The latest government shutdown was all about health care — and money. During the COVID-19 pandemic, temporary enhanced premium tax credits for the Affordable Care Act were put into effect, but those enhanced tax credits are scheduled to expire on Dec. 31, 2025. Republicans wanted to keep the government open and allow the enhanced tax credits to expire. Democrats would only vote to keep the government open if the enhanced tax credits were continued indefinitely.
Neither side appeared willing to budge until, after 43 days of a government shutdown, eight Democratic senators crossed the aisle and voted in favor of the Republican bill.
Lost in this debacle was a reckoning with why the Affordable Care Act needed the enhanced tax credits — enacted under emergency circumstances — simply to function. How did we arrive at the point where the Affordable Care Act, originally sold in part as a panacea for expensive insurance, is now said by its main proponents to be on life support unless the emergency subsidies are continued indefinitely?
And what is a palatable compromise that both Democrats and Republicans might accept that would also address the Affordable Care Act’s problems?
The core problem is simple: Health insurance is expensive because health care is expensive. Unfortunately, the enhanced tax credits that triggered the shutdown do not make health insurance or health care less expensive.
Instead, they shift and hide the costs associated with having health insurance — which in the long run will make health insurance more expensive. Unless steps are taken to make health insurance and health care less expensive, the “affordability” agenda that both Democrats and Republicans are now pursuing will not go anywhere.

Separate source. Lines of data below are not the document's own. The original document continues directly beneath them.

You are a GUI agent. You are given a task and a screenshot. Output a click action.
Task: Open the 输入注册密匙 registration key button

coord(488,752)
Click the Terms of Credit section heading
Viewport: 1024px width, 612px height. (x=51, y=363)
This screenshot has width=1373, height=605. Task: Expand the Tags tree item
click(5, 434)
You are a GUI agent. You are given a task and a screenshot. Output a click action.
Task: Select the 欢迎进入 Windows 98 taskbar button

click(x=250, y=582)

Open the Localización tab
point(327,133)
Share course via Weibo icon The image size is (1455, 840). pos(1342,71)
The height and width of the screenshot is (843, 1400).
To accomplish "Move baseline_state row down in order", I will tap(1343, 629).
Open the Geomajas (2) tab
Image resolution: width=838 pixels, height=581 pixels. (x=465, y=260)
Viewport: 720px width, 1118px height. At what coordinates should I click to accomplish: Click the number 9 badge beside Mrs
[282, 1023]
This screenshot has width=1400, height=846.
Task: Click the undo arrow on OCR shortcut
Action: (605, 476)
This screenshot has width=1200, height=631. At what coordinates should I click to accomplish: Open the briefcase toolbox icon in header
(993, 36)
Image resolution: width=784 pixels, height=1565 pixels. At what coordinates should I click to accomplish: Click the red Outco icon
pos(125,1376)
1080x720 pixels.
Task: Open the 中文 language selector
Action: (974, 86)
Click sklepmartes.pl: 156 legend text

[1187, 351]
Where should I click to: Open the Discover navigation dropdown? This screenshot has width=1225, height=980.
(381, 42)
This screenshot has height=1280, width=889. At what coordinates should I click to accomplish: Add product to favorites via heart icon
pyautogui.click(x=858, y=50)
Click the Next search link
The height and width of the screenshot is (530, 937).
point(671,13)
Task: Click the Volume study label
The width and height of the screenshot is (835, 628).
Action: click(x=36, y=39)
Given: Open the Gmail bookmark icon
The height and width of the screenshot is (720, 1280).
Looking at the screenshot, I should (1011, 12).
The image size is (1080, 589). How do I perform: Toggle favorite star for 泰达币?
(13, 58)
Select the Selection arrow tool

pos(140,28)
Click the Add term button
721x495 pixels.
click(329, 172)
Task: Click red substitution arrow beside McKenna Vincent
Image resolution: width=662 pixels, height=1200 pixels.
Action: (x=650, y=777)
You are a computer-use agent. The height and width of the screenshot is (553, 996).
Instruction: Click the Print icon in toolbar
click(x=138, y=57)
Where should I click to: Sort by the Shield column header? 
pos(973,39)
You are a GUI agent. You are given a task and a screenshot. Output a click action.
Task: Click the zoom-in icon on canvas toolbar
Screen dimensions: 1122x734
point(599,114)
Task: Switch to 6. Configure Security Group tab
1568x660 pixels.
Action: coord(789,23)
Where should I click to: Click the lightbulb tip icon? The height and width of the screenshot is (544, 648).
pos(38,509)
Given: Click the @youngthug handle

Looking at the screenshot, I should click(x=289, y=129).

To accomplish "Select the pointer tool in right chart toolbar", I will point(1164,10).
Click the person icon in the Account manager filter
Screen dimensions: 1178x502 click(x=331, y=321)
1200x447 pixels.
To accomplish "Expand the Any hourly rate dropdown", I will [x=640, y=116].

The divide between Democrats and Republicans on health care is rooted in the history of the Affordable Care Act. It was supposed to reduce health care costs by providing access to comprehensive coverage, coupled with tax subsidies tied to income. President Barack Obama promised that the Affordable Care Act would reduce premiums by $2,500. That promise was quickly discarded, as it became clear that the Affordable Care Act actually resulted in ever-increasing premiums, large deductibles and high out-of-pocket costs.
The politics of the Affordable Care Act are also important. Democrats passed it without a single Republican vote. Fifteen years later, Republicans have little incentive to help Democrats with taxpayer-funded premium subsidies to keep ObamaCare afloat.
Sens. Rick Scott (R‑Fla.) and Bill Cassidy (R‑La.) have recently promoted a proposal whereby the subsides would be sent directly to Affordable Care Act enrollees. President Trump followed with support. While sending money directly back to the people will be appealing to most Republicans, it is unlikely to appeal to Democrats, whose votes will be needed to defeat a filibuster when the debate returns to the Senate next month.
What kind of compromise will attract the necessary votes and help make health insurance and care less expensive? One obvious place to start is with the excessive list of mandated benefits that all policies sold on the ObamaCare exchanges must satisfy. ObamaCare proponents decided to call their laundry list of mandates “Essential Health Benefits,” but they are better described as overly expensive and inflexible “Cadillac coverage.” People who would happily accept less comprehensive (and cheaper) coverage are prohibited from buying it — even if it fits their needs better than the overly expensive coverage offered on the ObamaCare exchanges, which require enhanced subsidies to be remotely affordable.
One obvious compromise would be for Republicans to offer a phased reduction of the enhanced premium subsidies in exchange for Democrats agreeing to eliminate the Essential Health Benefits provisions. A phased reduction in enhanced premium subsidies will help avoid sudden premium increases, and eliminating the essential benefit requirements will provide a pathway for reducing the cost of coverage. This would also provide states the flexibility to design more affordable plans better suited to local conditions. This compromise would be a positive step toward building bipartisan support for fixing the many problems that have made the Affordable Care Act unaffordable.
If we want to make health care and health insurance more affordable, we should stop regulating and subsidizing them in ways that make them more expensive. Eliminating the EHBs and phasing out the enhanced subsidies is a great way to start.